GitHub - rocky-data/rocky: The typed graph between your code and whichever warehouse, table format, or query engine you've chosen — typed compiler, branches, replay, column-level lineage, compile-time contracts, per-model cost. Adapters: Databricks, Snowflake, BigQuery, DuckDB. Single static Rust binary. Apache 2.0. · GitHub
Rocky is the typed graph between your code and whichever warehouse, table format, or query engine you've chosen.
It is a typed compiler that runs over your existing Databricks, Snowflake, BigQuery, or DuckDB and owns the graph between your code and your data: named branches, content-addressed run records, column-level lineage, compile-time contracts, and per-model cost. Storage and compute stay where they are, and Rocky works on the SQL you already have. The .rocky DSL is there when you want it. Apache 2.0.

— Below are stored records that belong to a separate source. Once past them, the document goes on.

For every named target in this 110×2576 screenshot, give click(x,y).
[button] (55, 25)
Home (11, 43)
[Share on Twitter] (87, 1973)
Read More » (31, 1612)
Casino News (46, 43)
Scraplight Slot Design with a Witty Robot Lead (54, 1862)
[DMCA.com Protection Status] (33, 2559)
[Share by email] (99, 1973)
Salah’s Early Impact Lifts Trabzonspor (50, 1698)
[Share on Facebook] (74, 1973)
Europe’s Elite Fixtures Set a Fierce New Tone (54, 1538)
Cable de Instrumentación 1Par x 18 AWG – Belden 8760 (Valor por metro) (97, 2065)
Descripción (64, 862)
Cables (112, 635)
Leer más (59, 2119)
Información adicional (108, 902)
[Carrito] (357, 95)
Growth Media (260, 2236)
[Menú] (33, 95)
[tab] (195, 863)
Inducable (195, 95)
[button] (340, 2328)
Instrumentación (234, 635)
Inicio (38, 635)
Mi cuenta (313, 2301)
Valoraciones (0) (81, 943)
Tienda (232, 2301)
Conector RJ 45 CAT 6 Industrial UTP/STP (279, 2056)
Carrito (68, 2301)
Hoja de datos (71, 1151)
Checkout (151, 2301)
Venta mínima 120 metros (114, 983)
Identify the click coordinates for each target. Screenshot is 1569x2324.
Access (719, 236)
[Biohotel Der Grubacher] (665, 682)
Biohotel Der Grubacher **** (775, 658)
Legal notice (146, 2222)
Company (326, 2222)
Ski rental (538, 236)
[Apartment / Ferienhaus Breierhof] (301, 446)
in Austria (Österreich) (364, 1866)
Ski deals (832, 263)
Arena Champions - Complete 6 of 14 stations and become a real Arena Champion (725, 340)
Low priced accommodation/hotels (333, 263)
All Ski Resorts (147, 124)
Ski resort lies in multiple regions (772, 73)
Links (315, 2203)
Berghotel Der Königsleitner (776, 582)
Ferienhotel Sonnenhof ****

The failures that cost data teams the most are invisible to the warehouse and out of scope for the templating layer above it: schema drift, column-rename blast radius, dialect divergence, cost spikes nobody can attribute. Rocky turns them into compile errors and blocked PRs.
Try it in 60 seconds
macOS / Linux
curl -fsSL https://raw.githubusercontent.com/rocky-data/rocky/main/engine/install.sh | bash
Windows (PowerShell)
irm https://raw.githubusercontent.com/rocky-data/rocky/main/engine/install.ps1 | iex
rocky playground my-first-project cd my-first-project rocky compile && rocky test && rocky run
No credentials needed; the playground runs end-to-end on local DuckDB.
rocky run is the one-step path for local iteration and automation. For production or PR-gated deploys, split it into rocky plan (builds and persists an auditable plan to .rocky/plans/<id>.json) followed by rocky apply <plan-id>.
Who Rocky is for
Rocky is built first for data platform engineers running production-critical, multi-tenant pipelines on Databricks , where silent failures cost real money and Dagster is already the orchestrator. That is the launch wedge, and where Rocky is most battle-tested.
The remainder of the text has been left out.